__Stored data__
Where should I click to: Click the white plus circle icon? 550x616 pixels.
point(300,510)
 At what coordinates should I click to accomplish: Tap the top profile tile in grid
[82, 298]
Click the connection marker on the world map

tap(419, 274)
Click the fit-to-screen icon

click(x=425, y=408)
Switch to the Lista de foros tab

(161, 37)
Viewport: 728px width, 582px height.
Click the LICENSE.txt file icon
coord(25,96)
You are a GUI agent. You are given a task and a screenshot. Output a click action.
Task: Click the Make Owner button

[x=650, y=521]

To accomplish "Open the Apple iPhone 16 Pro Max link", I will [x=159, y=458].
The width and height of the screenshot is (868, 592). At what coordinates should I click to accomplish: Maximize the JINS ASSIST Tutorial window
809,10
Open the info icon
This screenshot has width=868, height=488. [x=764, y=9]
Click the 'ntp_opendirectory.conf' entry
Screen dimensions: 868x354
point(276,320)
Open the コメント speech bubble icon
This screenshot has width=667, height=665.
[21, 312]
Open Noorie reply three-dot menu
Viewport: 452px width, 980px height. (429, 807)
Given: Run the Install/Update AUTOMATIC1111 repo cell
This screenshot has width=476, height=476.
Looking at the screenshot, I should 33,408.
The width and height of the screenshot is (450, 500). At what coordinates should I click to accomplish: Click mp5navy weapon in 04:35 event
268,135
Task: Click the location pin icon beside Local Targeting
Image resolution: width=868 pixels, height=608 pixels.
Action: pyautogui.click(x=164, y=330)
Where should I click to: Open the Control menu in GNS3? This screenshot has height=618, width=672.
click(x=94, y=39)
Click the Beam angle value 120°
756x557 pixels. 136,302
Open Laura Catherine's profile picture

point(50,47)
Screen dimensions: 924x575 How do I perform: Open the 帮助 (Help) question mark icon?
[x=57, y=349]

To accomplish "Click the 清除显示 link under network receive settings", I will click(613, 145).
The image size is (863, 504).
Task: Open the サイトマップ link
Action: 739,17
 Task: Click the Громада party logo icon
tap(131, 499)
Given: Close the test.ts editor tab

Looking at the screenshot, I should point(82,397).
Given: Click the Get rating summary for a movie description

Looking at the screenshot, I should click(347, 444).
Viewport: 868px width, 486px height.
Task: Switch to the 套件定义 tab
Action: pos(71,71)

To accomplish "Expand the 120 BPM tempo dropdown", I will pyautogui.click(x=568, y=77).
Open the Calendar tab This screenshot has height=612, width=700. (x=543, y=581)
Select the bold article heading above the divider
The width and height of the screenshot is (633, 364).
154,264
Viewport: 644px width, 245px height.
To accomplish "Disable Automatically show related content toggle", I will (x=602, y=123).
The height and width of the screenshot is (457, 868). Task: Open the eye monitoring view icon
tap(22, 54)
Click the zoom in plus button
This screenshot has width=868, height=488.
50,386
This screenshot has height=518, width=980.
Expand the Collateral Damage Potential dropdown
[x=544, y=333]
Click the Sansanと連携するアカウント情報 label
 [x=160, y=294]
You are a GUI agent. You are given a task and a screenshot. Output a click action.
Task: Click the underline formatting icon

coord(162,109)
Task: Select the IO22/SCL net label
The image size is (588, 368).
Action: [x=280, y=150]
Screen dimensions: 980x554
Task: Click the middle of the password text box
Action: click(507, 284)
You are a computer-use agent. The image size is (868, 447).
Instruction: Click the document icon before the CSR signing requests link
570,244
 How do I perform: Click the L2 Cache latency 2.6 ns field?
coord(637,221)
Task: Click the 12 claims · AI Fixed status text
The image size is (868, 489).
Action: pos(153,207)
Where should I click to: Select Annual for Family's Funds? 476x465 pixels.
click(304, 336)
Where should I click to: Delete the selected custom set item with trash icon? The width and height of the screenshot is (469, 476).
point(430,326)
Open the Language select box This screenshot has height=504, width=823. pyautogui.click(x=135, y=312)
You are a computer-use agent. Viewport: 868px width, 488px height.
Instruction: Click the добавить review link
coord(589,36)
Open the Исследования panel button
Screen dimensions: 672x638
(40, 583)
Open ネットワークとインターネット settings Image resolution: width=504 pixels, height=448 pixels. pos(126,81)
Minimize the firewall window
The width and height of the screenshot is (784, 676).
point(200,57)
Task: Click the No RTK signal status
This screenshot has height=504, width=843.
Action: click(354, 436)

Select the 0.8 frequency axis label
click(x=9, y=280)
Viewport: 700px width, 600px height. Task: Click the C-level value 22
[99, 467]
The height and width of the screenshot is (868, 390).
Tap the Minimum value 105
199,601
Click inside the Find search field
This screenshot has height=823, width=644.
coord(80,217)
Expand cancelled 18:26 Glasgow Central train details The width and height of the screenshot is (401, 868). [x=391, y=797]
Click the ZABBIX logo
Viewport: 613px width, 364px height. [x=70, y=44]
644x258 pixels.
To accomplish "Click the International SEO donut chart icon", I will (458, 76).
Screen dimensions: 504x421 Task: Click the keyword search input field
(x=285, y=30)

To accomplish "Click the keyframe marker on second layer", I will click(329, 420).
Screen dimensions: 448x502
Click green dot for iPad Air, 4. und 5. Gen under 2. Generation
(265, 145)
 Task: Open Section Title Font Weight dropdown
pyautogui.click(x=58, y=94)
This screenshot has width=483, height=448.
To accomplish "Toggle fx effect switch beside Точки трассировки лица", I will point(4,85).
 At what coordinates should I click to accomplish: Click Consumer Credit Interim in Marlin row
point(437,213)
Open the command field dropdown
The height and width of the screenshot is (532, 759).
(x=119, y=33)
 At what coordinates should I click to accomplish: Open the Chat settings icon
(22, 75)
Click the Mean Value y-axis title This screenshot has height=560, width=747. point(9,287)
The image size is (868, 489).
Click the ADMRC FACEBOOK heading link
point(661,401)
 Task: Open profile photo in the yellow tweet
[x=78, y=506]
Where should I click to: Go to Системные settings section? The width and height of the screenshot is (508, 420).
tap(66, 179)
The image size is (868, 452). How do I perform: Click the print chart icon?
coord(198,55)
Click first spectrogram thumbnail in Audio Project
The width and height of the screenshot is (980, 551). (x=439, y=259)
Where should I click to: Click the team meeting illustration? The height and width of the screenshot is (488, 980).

__Try it__
Whenever a line of the records holds the string "computer", pick it out and copy it.

__Answer for this exercise__
You are a computer-use agent. The image size is (868, 447).
You are a computer-use agent. Viewport: 868px width, 488px height.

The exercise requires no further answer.